Cette phrase résume toute l’œuvre de Sofonisba. Elle n’a pas cherché à imiter les grands maîtres. Elle a cherché à saisir ce que personne ne voyait : l’hésitation dans un sourire, la fatigue dans un regard, la mélancolie derrière une pose royale. Elle a peint l’invisible.
Et c’est peut-être pour cela que son nom a failli disparaître. Parce que l’histoire de l’art, écrite par des hommes, a longtemps préféré les héros aux héroïnes, les fresques aux portraits, les grands récits aux petites vérités.
06L’héritage d’une femme qui refusait d’être effacée
Aujourd’hui, quand on entre dans une salle du Prado ou des Offices, on croise parfois le regard de Sofonisba sans le savoir. Un portrait de Philippe II, une infante aux yeux tristes, une jeune femme jouant de l’épinette. Ses tableaux sont là, accrochés aux murs, mais son nom reste souvent dans l’ombre.
Pourtant, son influence est partout. Artemisia Gentileschi, qui naîtra trente ans après sa mort, la citera comme une inspiration. Les portraitistes flamands, de van Dyck à Rubens, reprendront ses techniques. Et les historiennes de l’art, depuis les années 1970, la redécouvrent peu à peu, comme on exhume un trésor oublié.
Mais le plus beau, dans l’histoire de Sofonisba Anguissola, ce n’est pas sa gloire passée.
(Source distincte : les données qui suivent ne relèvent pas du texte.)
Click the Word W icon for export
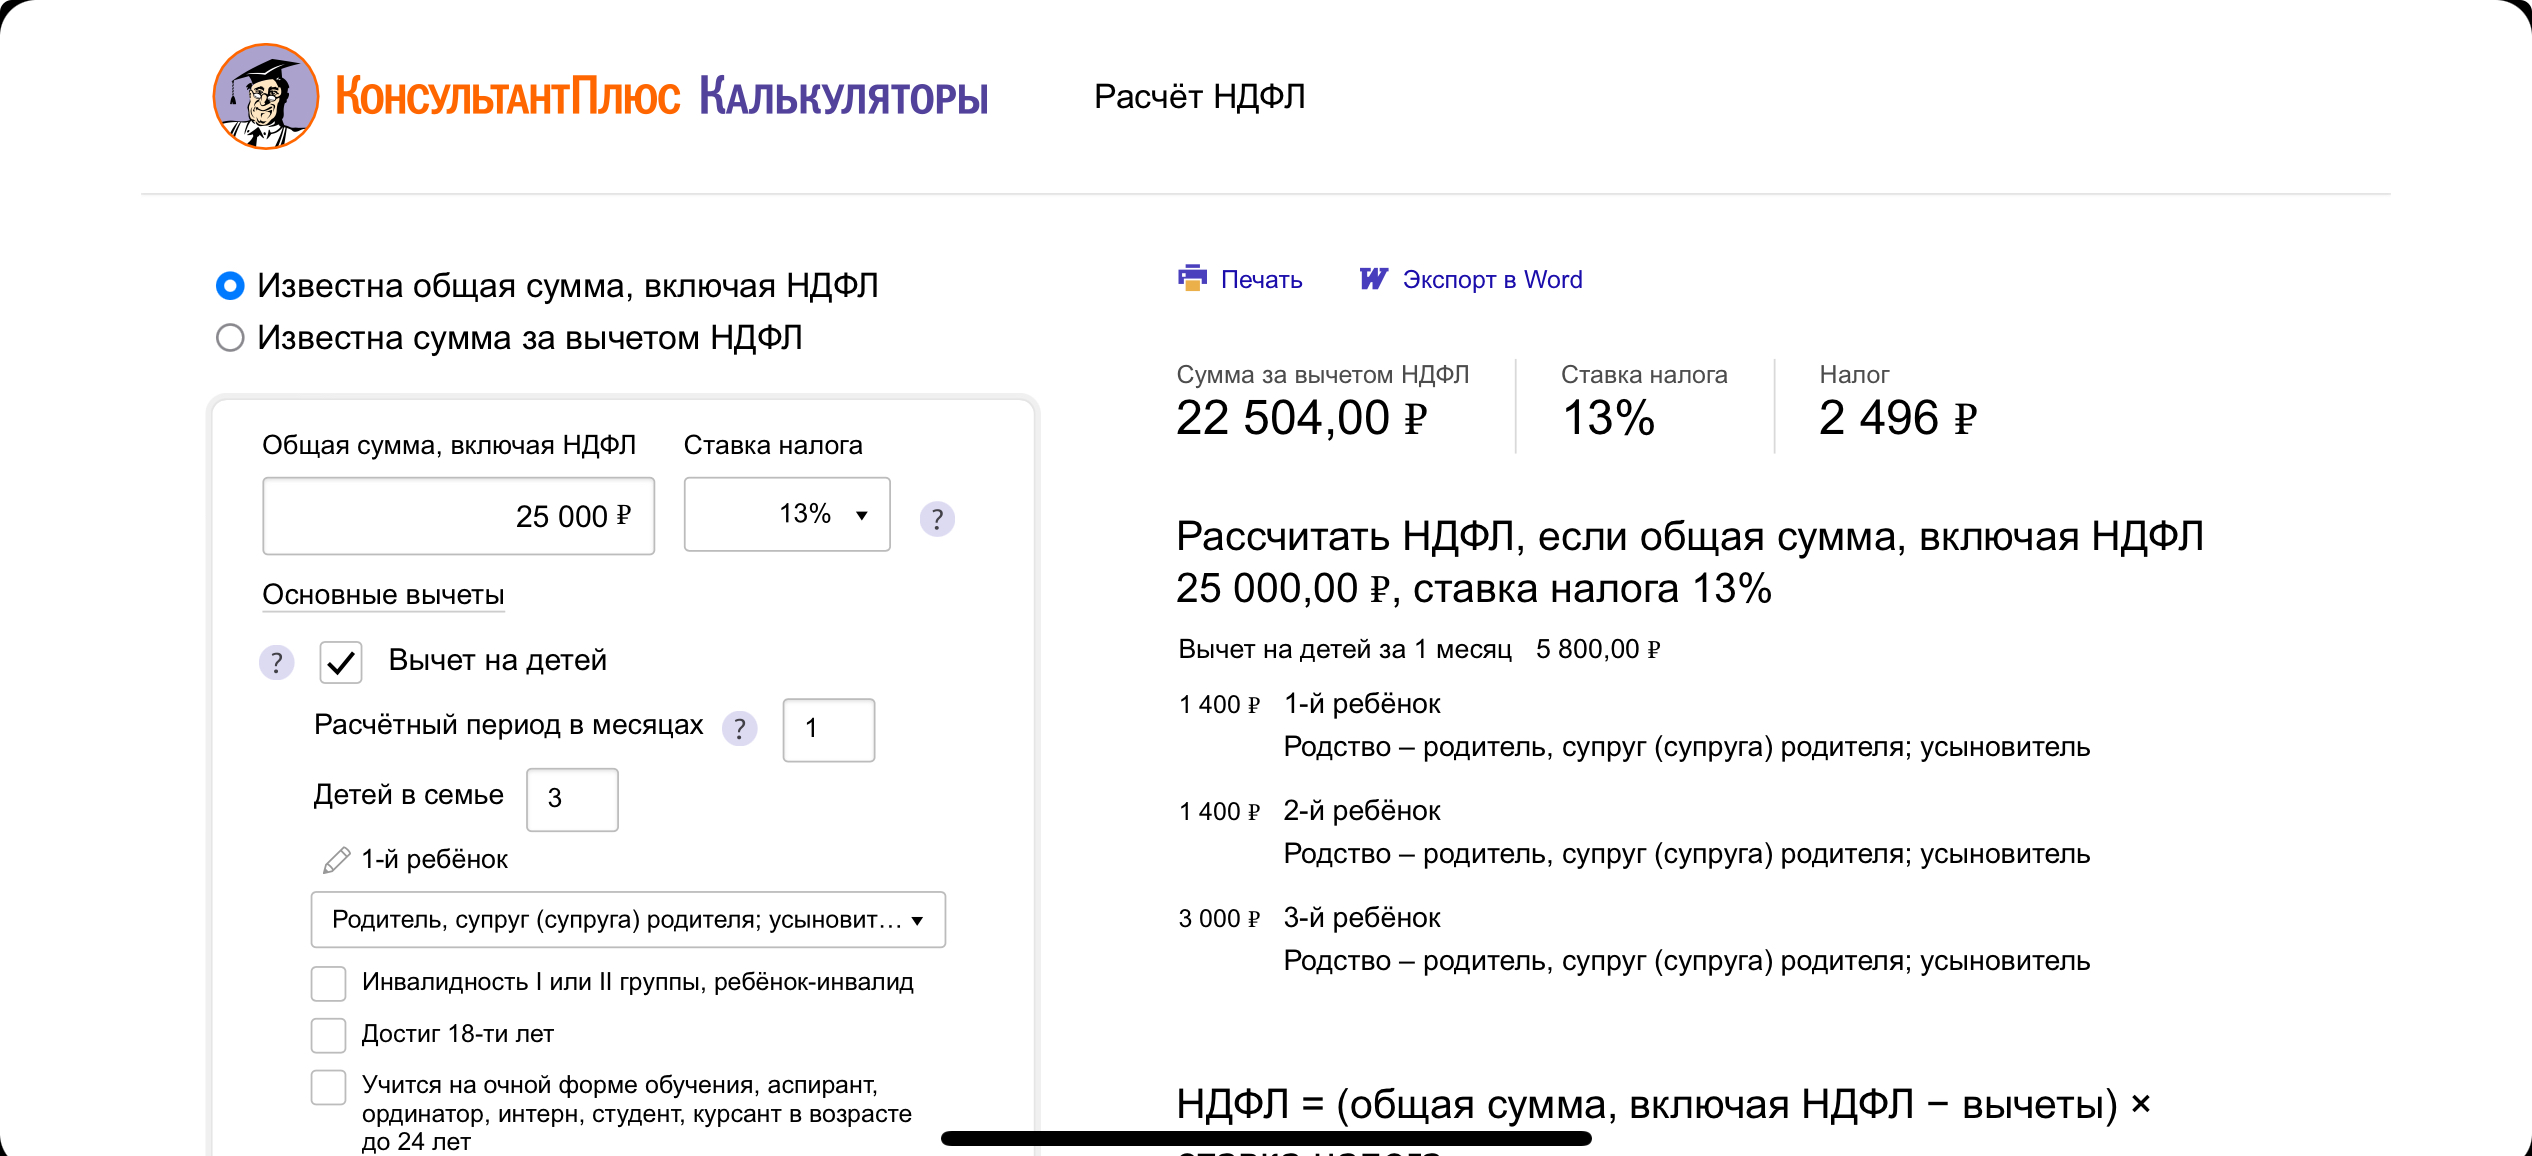Screen dimensions: 2532x1156 1374,279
C’est ce qu’elle nous dit aujourd’hui. Qu’une femme peut être à la fois artiste et mère, courtisane et rebelle, célèbre et méconnue. Qu’un portrait peut être bien plus qu’une image : un miroir tendu vers l’âme.
Et que parfois, pour changer le monde, il suffit de prendre un pinceau et de peindre ce que personne n’ose regarder.